### Исходный документ
* * *

Читаем Русская книга о Марке Шагале. Том 1 полностью

Мы встретились и мирно разошлись. Но кубок был переполнен. Сидя у себя в Витебске – комиссарствуя, насаждая искусство по всей губернии, множа учеников-врагов, – я ужасно обрадовался, получив в 1918 году49 приглашение от Грановского и Эфроса. Они звали меня поработать в только что открытом театре, где будут ставить пьесы на идише. Ну как описать вам Эфроса? Одни ноги. Не шумный, не тихий, он всегда в движении. Вечно снует туда-сюда, блещет очками, мелькает его бородка, то он здесь, то он там. Эфрос одновременно всюду. Мы с ним большие приятели и обязательно встречаемся раз в пять лет. О Грановском я впервые услышал в Петрограде, во время войны. Он ученик Рейнхардта и получил известность благодаря массовым постановкам. С тех пор как Рейнхардт привез в Россию «Царя Эдипа», эти массовые действа стали пользоваться успехом. Грановский набирал для своих спектаклей не профессиональных актеров, а любителей, людей самых разных профессий. Отовсюду. Именно они впоследствии образовали еврейский театр-студию.

Я видел эти пьесы, поставленные в реалистическом духе, по Станиславскому. И, прибыв в Москву, очень волновался. Мне казалось, во всяком случае поначалу, что мы с Грановским не сработаемся. Я не привык доверять никому и ничему, он – самоуверен, ироничен. Но главное – он абсолютно не Шагал.

* * *

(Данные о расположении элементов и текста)
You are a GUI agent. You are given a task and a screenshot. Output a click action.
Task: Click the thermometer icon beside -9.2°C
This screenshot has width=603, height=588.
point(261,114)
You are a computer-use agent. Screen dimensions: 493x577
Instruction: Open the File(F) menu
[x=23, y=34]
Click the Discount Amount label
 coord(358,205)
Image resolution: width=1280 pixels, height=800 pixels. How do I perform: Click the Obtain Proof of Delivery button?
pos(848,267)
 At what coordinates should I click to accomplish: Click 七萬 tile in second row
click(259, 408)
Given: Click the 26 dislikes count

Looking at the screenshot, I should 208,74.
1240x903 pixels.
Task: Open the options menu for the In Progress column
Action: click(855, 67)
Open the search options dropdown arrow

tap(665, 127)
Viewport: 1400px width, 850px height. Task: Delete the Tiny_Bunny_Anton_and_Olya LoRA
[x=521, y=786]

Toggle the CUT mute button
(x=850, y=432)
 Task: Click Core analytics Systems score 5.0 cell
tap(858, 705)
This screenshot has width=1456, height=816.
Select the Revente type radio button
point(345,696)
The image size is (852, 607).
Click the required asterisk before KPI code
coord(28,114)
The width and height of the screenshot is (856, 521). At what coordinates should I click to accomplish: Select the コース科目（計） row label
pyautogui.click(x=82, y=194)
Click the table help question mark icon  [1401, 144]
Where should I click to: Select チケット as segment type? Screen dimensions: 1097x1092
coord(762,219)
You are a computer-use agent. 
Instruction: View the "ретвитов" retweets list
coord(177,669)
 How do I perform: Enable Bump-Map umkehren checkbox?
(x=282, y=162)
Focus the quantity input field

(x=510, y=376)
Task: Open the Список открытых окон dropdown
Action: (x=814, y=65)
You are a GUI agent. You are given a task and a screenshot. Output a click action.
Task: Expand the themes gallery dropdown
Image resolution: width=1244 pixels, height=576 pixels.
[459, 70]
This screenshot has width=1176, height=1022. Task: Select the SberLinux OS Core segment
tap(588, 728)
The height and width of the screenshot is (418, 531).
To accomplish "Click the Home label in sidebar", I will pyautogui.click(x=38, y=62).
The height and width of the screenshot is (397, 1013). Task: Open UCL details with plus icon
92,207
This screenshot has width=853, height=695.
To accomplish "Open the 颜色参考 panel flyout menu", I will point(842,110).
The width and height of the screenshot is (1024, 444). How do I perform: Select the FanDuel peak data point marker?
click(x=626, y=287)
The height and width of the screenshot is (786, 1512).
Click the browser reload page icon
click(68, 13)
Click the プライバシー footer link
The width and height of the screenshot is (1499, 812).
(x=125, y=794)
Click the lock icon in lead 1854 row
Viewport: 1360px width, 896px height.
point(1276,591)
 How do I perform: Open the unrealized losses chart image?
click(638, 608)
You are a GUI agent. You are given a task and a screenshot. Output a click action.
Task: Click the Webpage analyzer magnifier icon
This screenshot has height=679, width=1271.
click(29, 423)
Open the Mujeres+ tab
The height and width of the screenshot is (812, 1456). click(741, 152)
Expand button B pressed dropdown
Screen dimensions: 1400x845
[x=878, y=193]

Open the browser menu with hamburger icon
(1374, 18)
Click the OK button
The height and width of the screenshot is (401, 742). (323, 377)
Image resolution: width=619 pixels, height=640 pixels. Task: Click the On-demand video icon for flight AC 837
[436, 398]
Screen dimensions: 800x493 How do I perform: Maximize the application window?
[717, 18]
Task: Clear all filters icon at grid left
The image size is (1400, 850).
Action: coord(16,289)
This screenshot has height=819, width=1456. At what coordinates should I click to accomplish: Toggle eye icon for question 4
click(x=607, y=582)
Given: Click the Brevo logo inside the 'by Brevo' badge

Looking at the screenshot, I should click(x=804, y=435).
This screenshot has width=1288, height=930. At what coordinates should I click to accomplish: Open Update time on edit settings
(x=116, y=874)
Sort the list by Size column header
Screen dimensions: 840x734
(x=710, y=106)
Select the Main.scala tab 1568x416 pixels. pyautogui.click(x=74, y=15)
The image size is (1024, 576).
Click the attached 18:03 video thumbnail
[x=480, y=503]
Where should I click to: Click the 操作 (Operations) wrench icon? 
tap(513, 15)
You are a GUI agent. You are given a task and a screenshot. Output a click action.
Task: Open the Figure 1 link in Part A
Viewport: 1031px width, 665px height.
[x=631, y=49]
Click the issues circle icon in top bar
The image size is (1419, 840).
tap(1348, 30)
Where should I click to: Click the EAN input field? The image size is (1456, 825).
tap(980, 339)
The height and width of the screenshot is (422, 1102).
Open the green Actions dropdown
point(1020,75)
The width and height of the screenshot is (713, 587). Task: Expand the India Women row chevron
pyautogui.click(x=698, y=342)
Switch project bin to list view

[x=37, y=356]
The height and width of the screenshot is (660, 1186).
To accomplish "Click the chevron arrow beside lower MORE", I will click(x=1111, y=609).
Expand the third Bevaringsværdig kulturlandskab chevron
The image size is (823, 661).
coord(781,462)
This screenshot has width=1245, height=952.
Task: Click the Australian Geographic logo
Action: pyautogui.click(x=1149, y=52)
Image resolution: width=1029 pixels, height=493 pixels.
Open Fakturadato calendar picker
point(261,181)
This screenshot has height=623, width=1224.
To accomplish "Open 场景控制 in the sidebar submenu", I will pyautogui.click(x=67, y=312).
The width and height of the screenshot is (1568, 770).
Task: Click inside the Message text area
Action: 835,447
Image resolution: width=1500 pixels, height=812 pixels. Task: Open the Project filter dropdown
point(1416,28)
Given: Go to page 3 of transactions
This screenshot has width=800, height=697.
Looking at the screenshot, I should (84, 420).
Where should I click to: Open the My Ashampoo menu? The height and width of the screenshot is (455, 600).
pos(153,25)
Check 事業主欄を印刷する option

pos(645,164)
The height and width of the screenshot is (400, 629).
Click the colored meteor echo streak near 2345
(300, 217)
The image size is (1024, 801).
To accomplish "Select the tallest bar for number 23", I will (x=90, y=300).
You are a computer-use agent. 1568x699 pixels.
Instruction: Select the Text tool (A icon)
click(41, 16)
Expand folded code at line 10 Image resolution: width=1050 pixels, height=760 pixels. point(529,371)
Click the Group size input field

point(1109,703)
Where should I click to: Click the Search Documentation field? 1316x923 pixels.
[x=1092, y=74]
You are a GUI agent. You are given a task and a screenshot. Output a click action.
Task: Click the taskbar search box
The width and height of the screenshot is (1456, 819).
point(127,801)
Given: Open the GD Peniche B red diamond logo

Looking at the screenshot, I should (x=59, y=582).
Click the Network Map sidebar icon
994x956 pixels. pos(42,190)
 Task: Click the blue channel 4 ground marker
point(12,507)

* * *

### Обязательные задания
- A) Чьим учеником был Грановский, согласно отрывку из книги о Марке Шагале?
- B) Процитируйте из записей без изменений всё, начиная со строки, где есть «This screenshot has width=1176, height=1022.», и до строки, где есть «(x=116, y=874)», включая обе.

### Результаты по заданиям
- A) Грановский был учеником Рейнхардта.

- B)
This screenshot has width=1176, height=1022. Task: Select the SberLinux OS Core segment
tap(588, 728)
The height and width of the screenshot is (418, 531).
To accomplish "Click the Home label in sidebar", I will pyautogui.click(x=38, y=62).
The height and width of the screenshot is (397, 1013). Task: Open UCL details with plus icon
92,207
This screenshot has width=853, height=695.
To accomplish "Open the 颜色参考 panel flyout menu", I will point(842,110).
The width and height of the screenshot is (1024, 444). How do I perform: Select the FanDuel peak data point marker?
click(x=626, y=287)
The height and width of the screenshot is (786, 1512).
Click the browser reload page icon
click(68, 13)
Click the プライバシー footer link
The width and height of the screenshot is (1499, 812).
(x=125, y=794)
Click the lock icon in lead 1854 row
Viewport: 1360px width, 896px height.
point(1276,591)
 How do I perform: Open the unrealized losses chart image?
click(638, 608)
You are a GUI agent. You are given a task and a screenshot. Output a click action.
Task: Click the Webpage analyzer magnifier icon
This screenshot has height=679, width=1271.
click(29, 423)
Open the Mujeres+ tab
The height and width of the screenshot is (812, 1456). click(741, 152)
Expand button B pressed dropdown
Screen dimensions: 1400x845
[x=878, y=193]

Open the browser menu with hamburger icon
(1374, 18)
Click the OK button
The height and width of the screenshot is (401, 742). (323, 377)
Image resolution: width=619 pixels, height=640 pixels. Task: Click the On-demand video icon for flight AC 837
[436, 398]
Screen dimensions: 800x493 How do I perform: Maximize the application window?
[717, 18]
Task: Clear all filters icon at grid left
The image size is (1400, 850).
Action: coord(16,289)
This screenshot has height=819, width=1456. At what coordinates should I click to accomplish: Toggle eye icon for question 4
click(x=607, y=582)
Given: Click the Brevo logo inside the 'by Brevo' badge

Looking at the screenshot, I should click(x=804, y=435).
This screenshot has width=1288, height=930. At what coordinates should I click to accomplish: Open Update time on edit settings
(x=116, y=874)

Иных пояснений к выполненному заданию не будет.